School is back in session and students at Bayside Middle School in Brentwood Bay have remained dry so far as a roof replacement project continues.

With 30 years in history of a leaking roof, it’s finally being replaced. Workers have been hard at work this summer, completing three parts of Bayside’s roof replacement project; the central core, the gymnasium and what’s called the north pod, located at the front of the school.

Those areas were subject to flooding during rain, a situation that has existed since the school was built three decades ago.

Those three parts will be completed some time this October.

“They’ll shut down for the bad weather and come back at it in the spring and do the three classroom wings,” said Superintendent of School District 63 Keven Elder.

The rest of the project will be completed some time in September or October of 2017.

Elder said from day one, including when he was a school administrator there, work was being done with the builder to try and get all the leaks repaired.
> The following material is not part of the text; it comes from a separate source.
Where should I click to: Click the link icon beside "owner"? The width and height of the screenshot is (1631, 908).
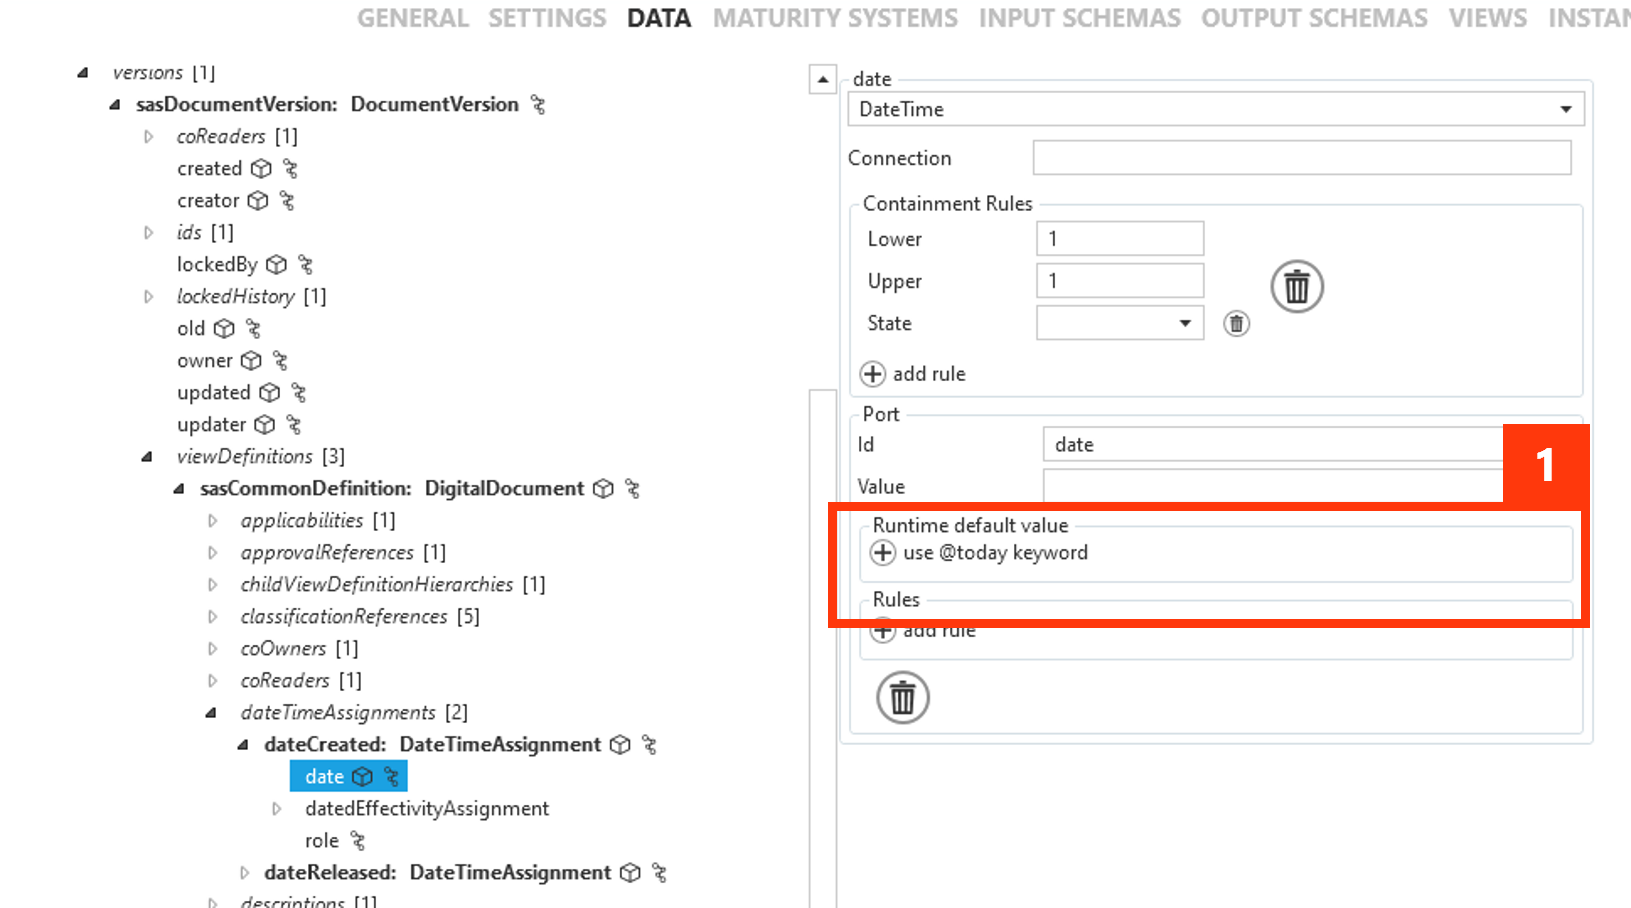pyautogui.click(x=280, y=360)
The overtime, he said, accomplished all of what was needed for the first few years.

They soon realized however, that it wasn’t taking care of all the problems, so decided to look at a more long term solution.

Nothing was done, however, and it took a public campaign by parents and others at the end of last school year, to prompt action from the province.
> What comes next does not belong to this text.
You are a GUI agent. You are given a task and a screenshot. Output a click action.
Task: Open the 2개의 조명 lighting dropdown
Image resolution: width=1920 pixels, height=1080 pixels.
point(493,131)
The government had money to spend on long term remediation issues in B.C. schools but Bayside’s attempts to access those funds over the years were pushed aside for other provincial priorities.
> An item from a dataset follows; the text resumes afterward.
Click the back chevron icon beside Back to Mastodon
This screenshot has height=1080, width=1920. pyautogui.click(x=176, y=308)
“Last year, there was a fairly significant amount of pressure put on the government to look at Bayside because the leaks were becoming more pronounced and greater in number …” said Elder.

With the project originally estimated to cost $2.5 million, it ended up costing much more after engineers better determined the scope of the problem.

“They did find the bulk of the seven million dollars required and it’s being completely replaced from top to walls through the entire structure.”

The Province put up close to $6 million, while the school district used some of the close to $1 million it made from the sale of the old McTavish Road School last year.

Although the students were dry on the first day of school, there are a couple of water marks still showing.

“With any roof project, there will be a couple of wet marks here and there, and when the rain hit last week, there were a couple of places that they had to tend to but they were under construction,” said Elder.

“Students are dry and they’ll be dry for decades to come.”

This year will be a busy one for the school district as they’ve had a larger than usual number of major projects started or completed this summer, Bayside being just one of them.

“We’re just finishing the seismic upgrading of Parkland Secondary which was north of $10 million …” said Elder.

“With seismic comes remodelling of the school, so it feels really new after you’ve done a big seismic upgrade.”

They did the same at Cordova Bay Elementary, which had an additional wing added.

There are seismic upgrades underway right now at Lochside Elementary and a major renovation in the student services area at Claremont Secondary.

Currently there are three or four different projects under way at Sidney Elementary School: the conversion of the library into a learning commons; the office will be rebuilt and the front entrance will be ‘reconceived’; a new kitchen is being built for providing food services to students, and; what’s called a “makerspace” — a hands-on science work space for students — is also in the works.